I wondered if "Harvard Girl" would go with me? Risky? Yeah.

I thought she might be open to the idea. Her besties Devin "my play sister", Mia, and Lita were all going. They all had boyfriends who were either juniors or seniors.

She expressed interest but was concerned about cash flow. Since she was a sophomore, she'd have two other opportunities to go, so her moms wouldn't necessarily be enthused about spending money on a prom which wasn't hers.

She ended up saying she couldn't go.

As much as I was disappointed, I didn't push her.

We continued to remain just friends. We made a little headway. Our encounters became less awkward, though I became much more reserved.

She would catch a ride with me to board meetings.

One time we were stranded because my ride got delayed. We decided to go back to school on the subway. The plan was to get to the end of the line, a mile away from our school, and call a friend to pick us up.

I called my ride and said we'd get back on our own, it was "Harvard Girl"s suggestion. As soon as I got off the phone, she had second doubts, said it was a joke, and that her mom would kill her for doing it.

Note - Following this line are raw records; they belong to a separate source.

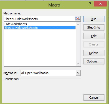109x104 pixels.
Task: Click the collapse dialog icon beside macro name
Action: coord(77,19)
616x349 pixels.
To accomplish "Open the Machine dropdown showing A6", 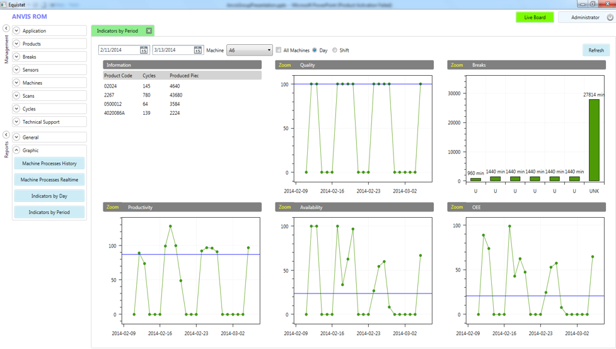I will coord(249,50).
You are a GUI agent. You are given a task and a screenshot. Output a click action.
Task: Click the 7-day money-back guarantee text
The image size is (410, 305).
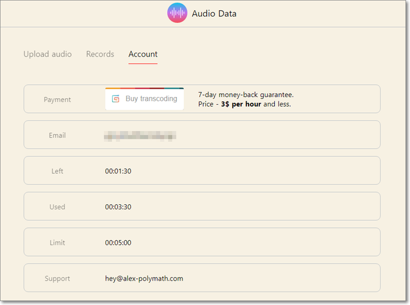(245, 94)
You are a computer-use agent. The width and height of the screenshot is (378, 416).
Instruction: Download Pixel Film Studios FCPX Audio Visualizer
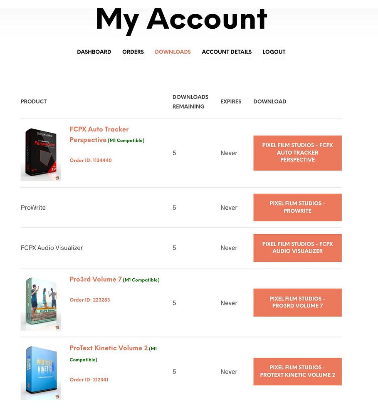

I told her I had done it before, and that I'd keep her safe. We got the money we needed, and walked to the subway.

We road the subway for thirty minutes. We talked about life, growing up, and our future plans. She said that she wanted to be a doctor so that she could help people. She maintained that her faith, her family, and her friends were her own personal trinity. I grew to respect her steadfastness, her devotion, her consistency. Her word was her bond. That drive, that
passion, it got to me. I sat listening intently. And ya'll know how hard it is for me to just listen. It
was just me and her, and finally she felt she could open up, if only a little.

We made it to the end of the line. We couldn't get a hold of our friend, so we walked. We walked the mile together in the cold. We came up to the hill which led us back onto campus. As we came over we both slipped and fell in the mud. I helped her up. We laughed, and she made me promise not to tell anyone.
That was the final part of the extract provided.